Dans une gare déserte... Enfin presque, un vieux monsieur attend aussi le train
- Il prenait comme moi le 18 h 45 et cela chaque jour de sa vie.
- Vous n'allez pas me dire qu'il le faisait déjà lorsqu'il était enfant ?
- Si, il l'a toujours fait. Je sais... Je le voyais avec sa maman à l'époque. Une bien jolie femme mais trop jeune pour moi. Dommage.
- Sa maman vivait seule ? Et le papa ? Où était-il ?
- J'ai toujours vu la maman et lui le petit garçon qui lui donnait la main. Toujours bien habillé et propre. Ah ! Elle avait bien du courage cette brave femme.
- Pourquoi cet éloge ? Qu'a t-elle fait pour mériter ainsi des compliments ?
- C'est une longue histoire ma pauvre dame.
- Racontez moi s'il vous plaît.
- Je ne sais pas vieux comme je suis si je vais tout me rappeler.
- Essayez de me dire ce que vous savez.
- Oui ? Alors voilà , c'était peu de temps après la guerre, vous savez , celle qui a tué des milliers de juifs, de tziganes, d' handicapés.
- Pas les handicapés ? Personne n'en a jamais rien dit cela n'a pas pu exister.
- On a rien dit non plus pour les autres et pourtant ils sont morts dans les fours. Je ne sais pas si je vais continuer si vous m'interrompez tout le temps.
- Excusez moi, continuez...
- A l'époque, il y avait encore des retours des prisonniers et les familles venaient les chercher tous les jours à cet heure là : 18 h 44. C'était le seul train qui venait de Paris et qui continuait sa route pour je ne sais quelle direction. Vous savez moi et la géo c'est loin tout cela et puis je ne savais que très peu lire... Où en étais-je ? Ah ! Oui, le fameux train qui arrivait et la dame au petit, Si beau le petit... dans son landau ...

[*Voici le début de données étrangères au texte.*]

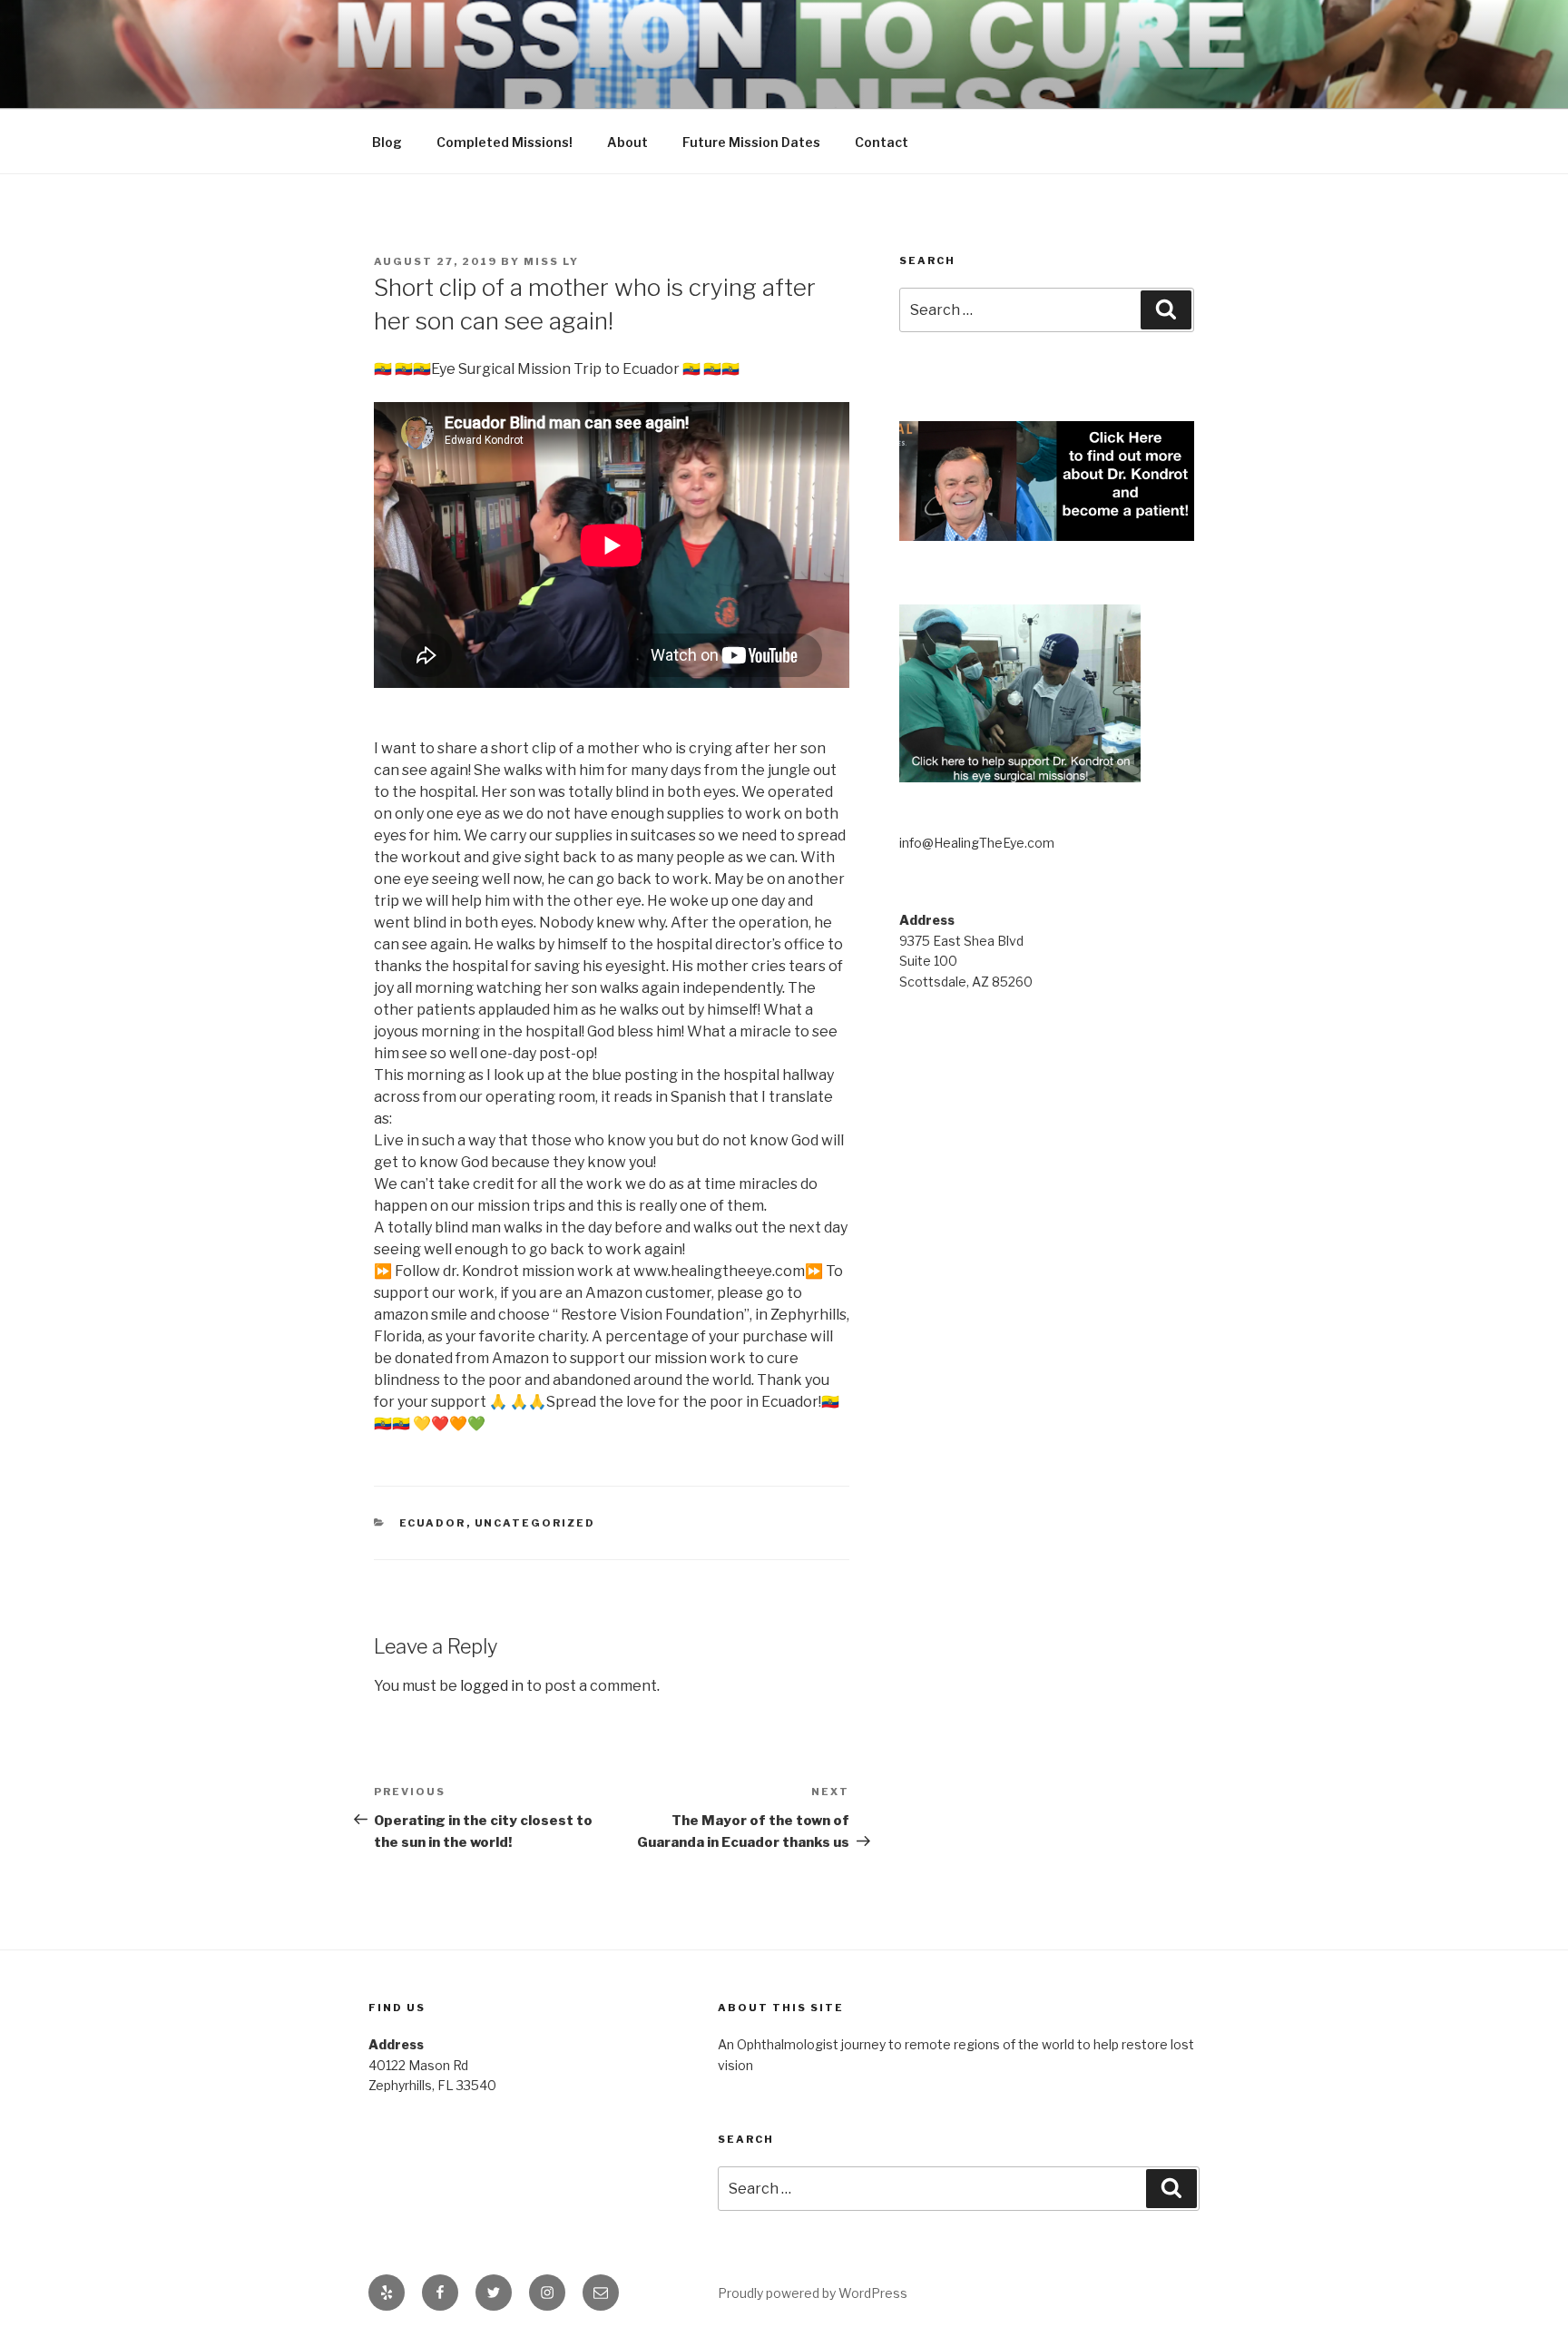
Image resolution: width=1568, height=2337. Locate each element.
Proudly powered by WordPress (812, 2293)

- Excusez moi mais ... J'aimerai savoir ce qu'à fait la dame ?
- La dame ? Quelle dame ?
- La maman du petit qui a grandi et qui attend son train depuis des années maintenant.
- Rien de spécial, elle a élevé son enfant toute seule et à l'époque ce n'était pas évident. Le gouvernement ne donnait rien pour cela. Il fallait travailler dur. Tenez moi, qui vous parle, je partais tôt au travail et revenait que très tard, je ne voyais mes enfants qu'endormis .
- Excusez moi Monsieur mais vous vous égarez là. Je veux avoir la suite de l'histoire de la femme à l'enfant.
- Vous êtes bien pressée comme tous les jeunes d'aujourd'hui. Il me faut du temps pour raconter, expliquer ...
- Mais je n'ai pas que cela à faire....
- Moi si et aujourd'hui, je suis fatigué, alors revenez demain, je vous raconterai... Si tout va bien...
- Demain ? Je ne pourrais pas. Vous ne pouvez pas continuer ? Encore un peu ...
- Non, il est trop tard et ma Fernande m'attends pour ma soupe. Si je n'arrive pas à l'heure, ma Fernande va me gronder ... Eh ! C'est qu'elle n'est pas facile ... Plus de quarante cinq de vie commune...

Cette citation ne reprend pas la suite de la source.